最近、ちょっとした気遣いがないことで書類送検される事案が増えています!

杉山 晃浩

最近、ちょっとした気遣いが欠けていたことで、労災事故が発生し、書類送検される事例が増加しています。
次に、いくつか労働新聞の記事タイトルを表示します。

防塵マスク使用させず事前送検 笠岡労基署
「塩」を備えず書類送検 草刈り中の熱中症労災で 大町労基署
車庫の石綿2年放置 タクシー会社を書類送検 泉大津労基署
風雪注意報で解体止めず 建設業者を書類送検 郡山労基署
墜落対策を講じず書類送検 “別会社”の労働者が被災の労災で 茨木労基署

いかがでしょうか?
ちょっとした気遣いがあれば、書類送検を防げたのではないでしょうか?
例えば、防塵マスクの不使用については、安全性性教育を実施し、作業前の確認作業を怠らないようにすることで十分防げることです。「塩」の準備については、普通に暮らしている状態ではなかなか気が付かないかもしれません。でも、ちょっとした気遣いがあれば、塩飴の存在意義を思い出したかも知れません。ゴルフをされる方なら、南国の夏のゴルフ場には塩か常備してあることを思い出して、現場に塩を準備させるかもしれません。ちょっとした気遣いですね。

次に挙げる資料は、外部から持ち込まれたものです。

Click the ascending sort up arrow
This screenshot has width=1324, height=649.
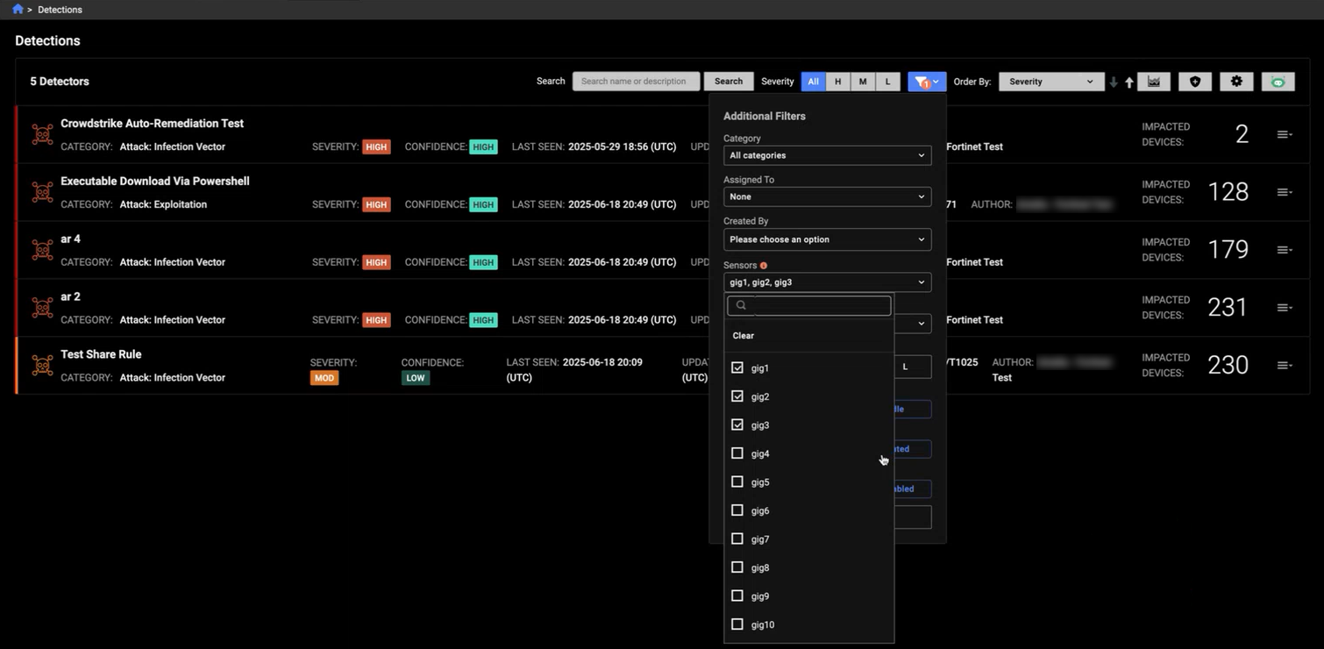[x=1129, y=82]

このような「気遣い」を見える化したものがリスクアセスメントだとお考え下さい。
今回は『労災事故防止のためのリスクアセスメントについて中小企業の経営者向けガイド』なるものを作成してみました。

『労災事故防止のためのリスクアセスメントについて中小企業の経営者向けガイド』

労災事故防止は、従業員の安全を守るだけでなく、企業の経営にも重要な影響を与えます。厚生労働省が推奨するリスクアセスメントは、労災事故を未然に防ぐための有効な手法です。ここでは、中小企業の経営者がリスクアセスメントを理解し、実施するためのガイドをわかりやすく説明します。

1.リスクアセスメントとは?

リスクアセスメントとは、職場における危険性や有害性を特定し、そのリスクを評価・分析し、リスクを低減するための措置を講じる一連のプロセスです。以下のステップに基づいて行われます​。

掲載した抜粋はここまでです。